┌─ Provided data

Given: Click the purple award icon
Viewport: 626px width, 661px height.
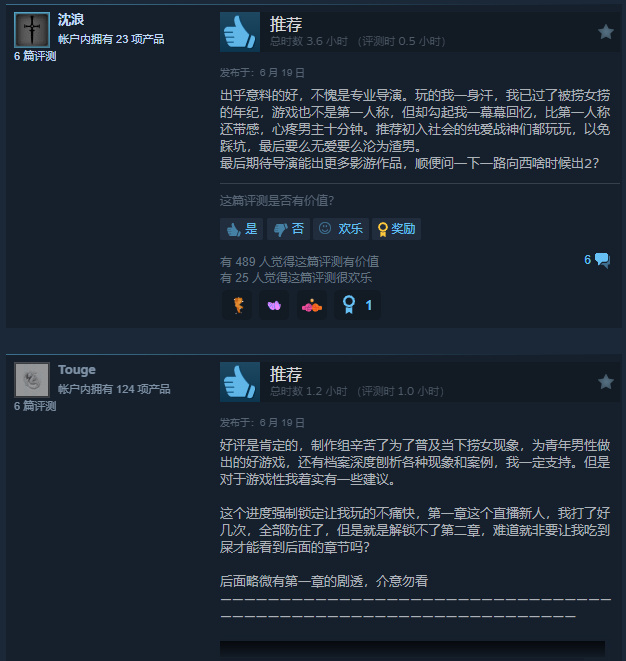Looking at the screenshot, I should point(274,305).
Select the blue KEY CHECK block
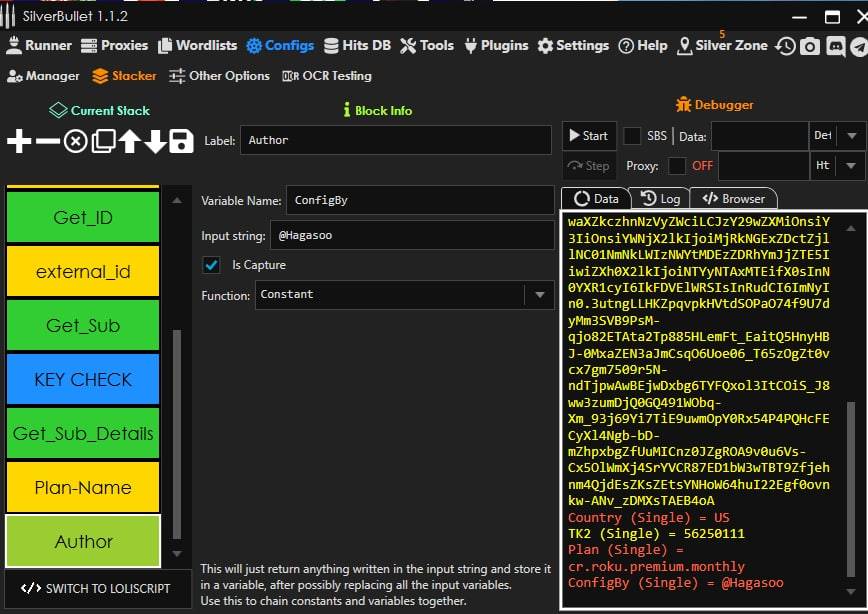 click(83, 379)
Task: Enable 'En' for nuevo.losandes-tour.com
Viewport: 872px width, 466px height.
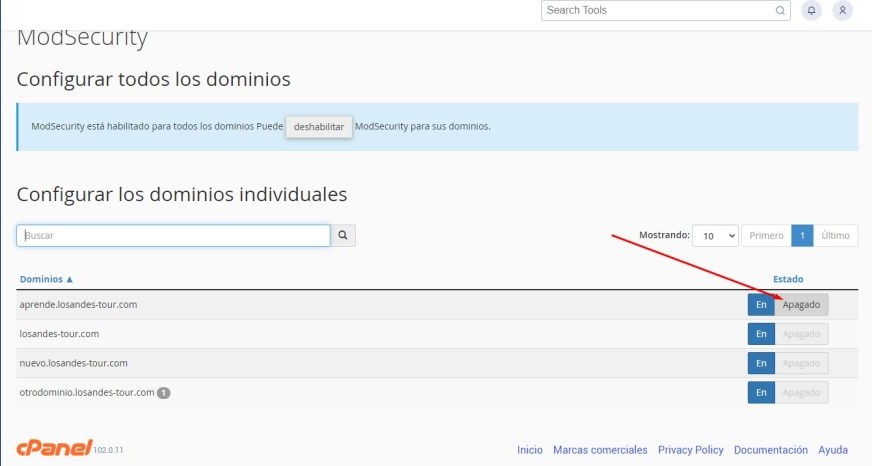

└─

__The request__
Copy every line of the items above word for word, leaving out the pictures.

__Task result__
Given: Click the purple award icon
Viewport: 626px width, 661px height.
Looking at the screenshot, I should point(274,305).
Select the blue KEY CHECK block
 click(83, 379)
Task: Enable 'En' for nuevo.losandes-tour.com
Viewport: 872px width, 466px height.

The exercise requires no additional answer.